_Information:_
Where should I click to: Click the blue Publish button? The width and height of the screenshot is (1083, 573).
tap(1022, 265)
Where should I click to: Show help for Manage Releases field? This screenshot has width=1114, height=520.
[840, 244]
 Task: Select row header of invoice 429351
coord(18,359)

--

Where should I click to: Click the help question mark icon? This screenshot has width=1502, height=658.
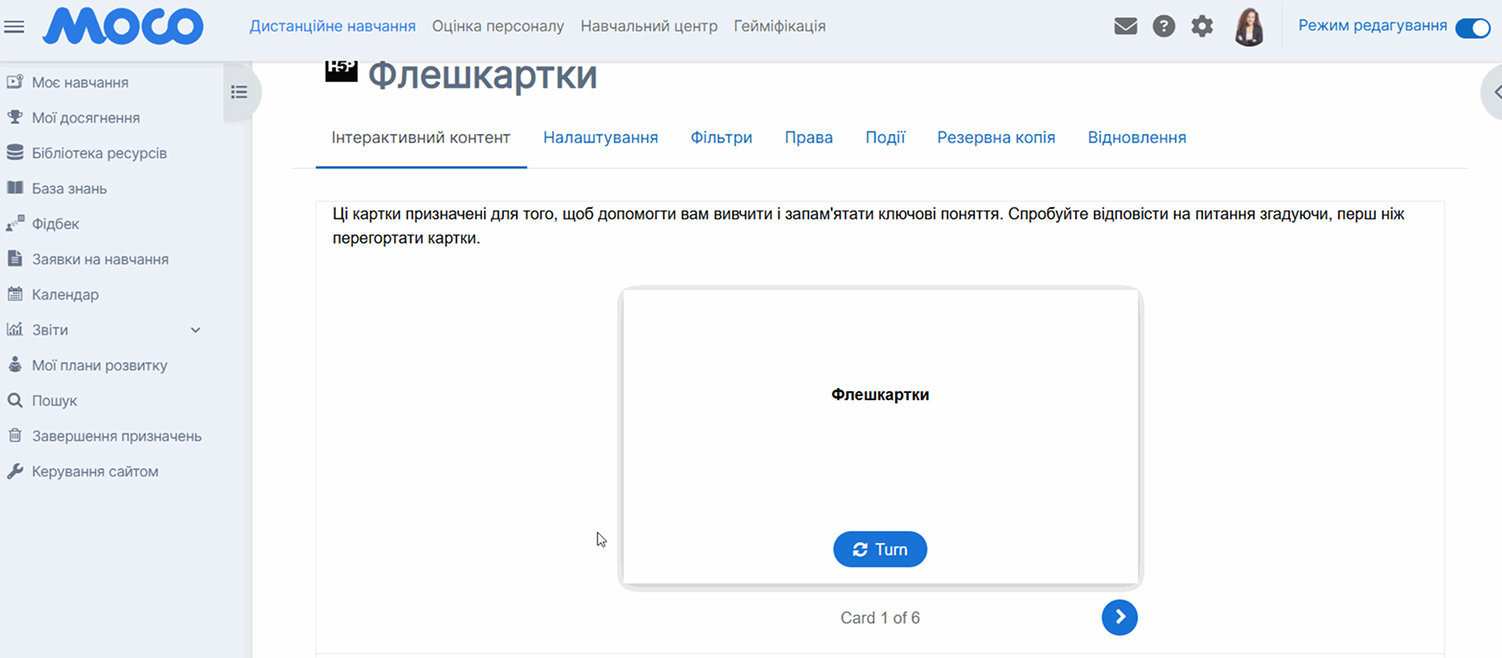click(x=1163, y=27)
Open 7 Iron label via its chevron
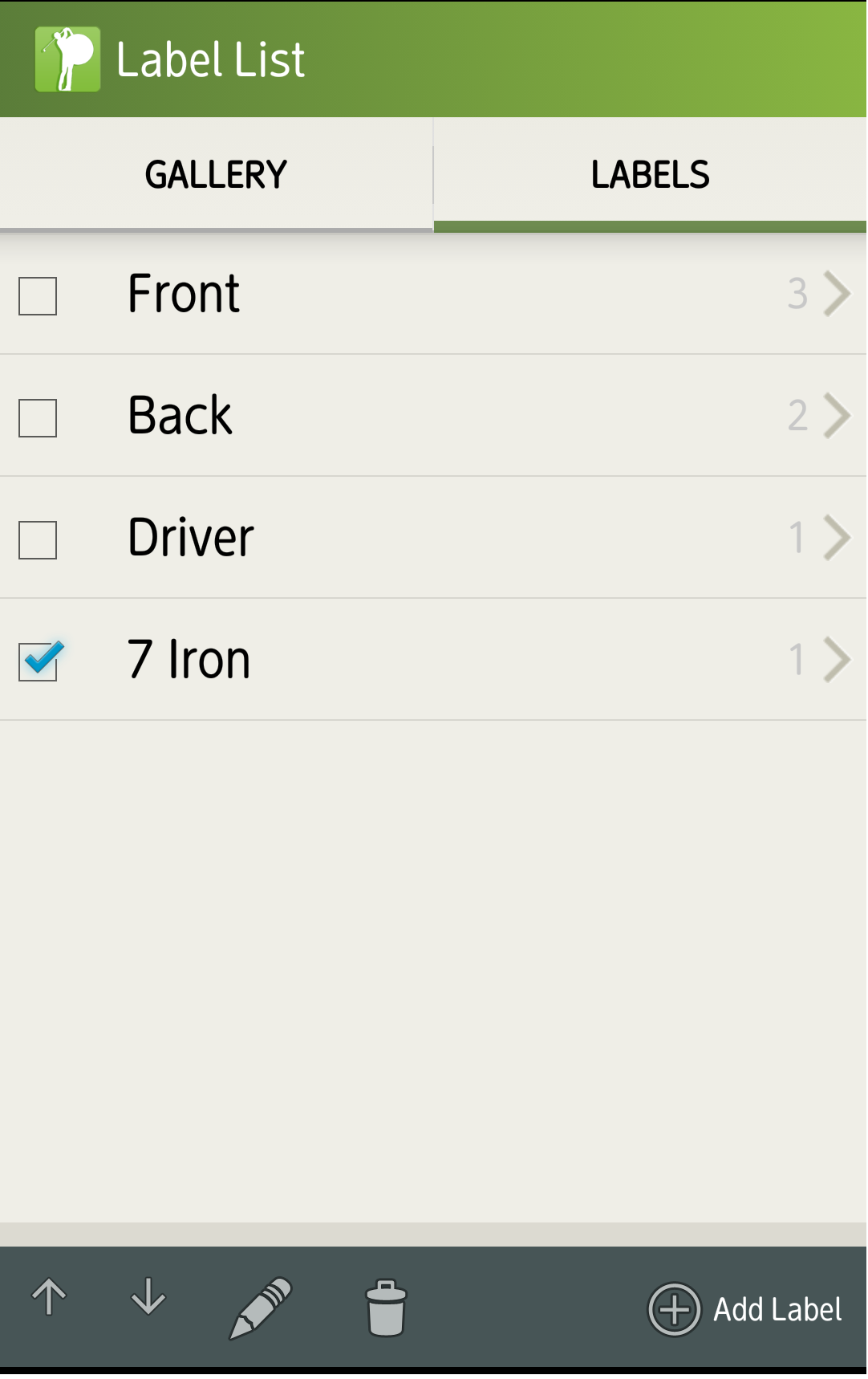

_Action item:_
Among the entries above, copy exactly the stretch from the line holding "Where should I click to: Click the help" through the line holding "Open 7 Iron label via its chevron", leaving out any pictures.

_Expected answer:_
Where should I click to: Click the help question mark icon? This screenshot has width=1502, height=658.
click(x=1163, y=27)
Open 7 Iron label via its chevron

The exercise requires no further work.